9 of 10 people found the following review helpful
This review is from: Darwin's Children (Paperback)
"Darwin's Children" is a provocatively titled novel, dripping with menace and postulates the "what if?" scenario of a fictional leap in human evolution.
As serious scientific fiction, it is very well written. The prose flows well, the dialogue believable, the characters interesting and all representing a side in the debate of the ethics and emotions of the above scenario. All with a prevading sense of menace.

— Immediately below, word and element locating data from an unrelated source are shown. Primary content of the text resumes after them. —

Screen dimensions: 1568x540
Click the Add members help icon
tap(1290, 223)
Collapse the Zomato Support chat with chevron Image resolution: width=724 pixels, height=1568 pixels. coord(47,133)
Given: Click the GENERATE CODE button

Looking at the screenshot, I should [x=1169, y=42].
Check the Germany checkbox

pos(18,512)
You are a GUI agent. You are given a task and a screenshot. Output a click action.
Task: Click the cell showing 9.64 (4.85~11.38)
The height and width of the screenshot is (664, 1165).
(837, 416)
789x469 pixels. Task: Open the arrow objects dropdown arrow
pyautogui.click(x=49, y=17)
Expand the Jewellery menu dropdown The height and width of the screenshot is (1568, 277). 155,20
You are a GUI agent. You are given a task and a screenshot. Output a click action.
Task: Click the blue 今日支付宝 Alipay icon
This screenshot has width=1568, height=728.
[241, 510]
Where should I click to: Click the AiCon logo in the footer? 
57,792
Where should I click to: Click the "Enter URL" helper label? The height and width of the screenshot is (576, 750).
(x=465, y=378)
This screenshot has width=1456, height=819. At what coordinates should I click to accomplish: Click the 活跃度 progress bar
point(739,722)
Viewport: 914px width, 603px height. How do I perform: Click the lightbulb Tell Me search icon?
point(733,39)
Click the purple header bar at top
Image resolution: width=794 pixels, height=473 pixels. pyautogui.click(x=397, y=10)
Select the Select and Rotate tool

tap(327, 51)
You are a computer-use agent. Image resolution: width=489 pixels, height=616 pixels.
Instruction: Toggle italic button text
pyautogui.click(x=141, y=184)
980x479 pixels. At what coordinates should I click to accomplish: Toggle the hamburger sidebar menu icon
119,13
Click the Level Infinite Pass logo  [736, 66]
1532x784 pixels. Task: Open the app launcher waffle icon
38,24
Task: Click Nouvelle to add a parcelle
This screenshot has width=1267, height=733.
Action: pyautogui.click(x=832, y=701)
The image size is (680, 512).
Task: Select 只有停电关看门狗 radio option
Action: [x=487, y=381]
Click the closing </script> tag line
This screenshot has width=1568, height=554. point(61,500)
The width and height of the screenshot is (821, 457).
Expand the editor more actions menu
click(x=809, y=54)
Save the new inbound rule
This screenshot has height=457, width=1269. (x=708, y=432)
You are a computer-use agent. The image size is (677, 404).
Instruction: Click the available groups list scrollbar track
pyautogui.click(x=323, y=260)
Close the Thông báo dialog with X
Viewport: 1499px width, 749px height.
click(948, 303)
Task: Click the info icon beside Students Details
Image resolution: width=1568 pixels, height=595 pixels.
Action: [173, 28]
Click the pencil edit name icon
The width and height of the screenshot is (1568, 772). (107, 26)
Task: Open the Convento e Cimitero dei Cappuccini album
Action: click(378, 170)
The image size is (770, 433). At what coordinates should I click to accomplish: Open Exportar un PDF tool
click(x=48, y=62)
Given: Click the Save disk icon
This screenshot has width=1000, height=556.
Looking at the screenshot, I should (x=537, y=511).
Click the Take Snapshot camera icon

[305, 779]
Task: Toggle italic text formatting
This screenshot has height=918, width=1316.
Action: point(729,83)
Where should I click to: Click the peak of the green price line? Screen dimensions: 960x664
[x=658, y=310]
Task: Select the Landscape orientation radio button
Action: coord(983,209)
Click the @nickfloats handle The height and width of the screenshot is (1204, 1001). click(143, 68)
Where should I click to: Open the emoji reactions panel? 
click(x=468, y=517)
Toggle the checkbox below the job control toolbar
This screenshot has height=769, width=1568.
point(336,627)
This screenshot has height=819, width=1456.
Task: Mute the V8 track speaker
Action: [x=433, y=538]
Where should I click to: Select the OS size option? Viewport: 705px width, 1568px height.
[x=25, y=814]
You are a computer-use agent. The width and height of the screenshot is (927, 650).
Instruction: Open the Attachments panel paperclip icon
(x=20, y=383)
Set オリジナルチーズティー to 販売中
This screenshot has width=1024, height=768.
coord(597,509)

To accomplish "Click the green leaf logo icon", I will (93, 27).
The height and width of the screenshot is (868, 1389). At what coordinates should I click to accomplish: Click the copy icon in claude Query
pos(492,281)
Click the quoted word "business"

The fiction is based on generally established science and the book very helpfully provides a glossary for readers who do not have a science background. Though readers with degrees in relevant areas may today spot discredited ideas, it doesn't ruin the story which is about society within and without a new species of human. Uncomfortably, but bravely, the novel revolves around an inverted eugenic-panicked America. Or, put in a historical context, it is as if the American government acted like Nazis but imprisons a master race instead of embracing it. A scary, difficult scenario.
Fans of "The X-files" and "The X-men" would enjoy this novel as an extension of their favourite scenario. Indeed, "X-men 2" movie is an action-packed slant on this tale. Readers of Stephen King's "Firestarter" will see overtones of one of the main characters - a young girl with special abilities. Bear approaches the topic from his own angle and doesn't waste a word.
The novel is however relatively short, and there are many areas where it could be expanded. In other words, a sequel is possible given the wealth of material present. The novel however, doesn't go anywhere near Apocalypse in spite of the blurb.
Overall, a good read basing itself on good science.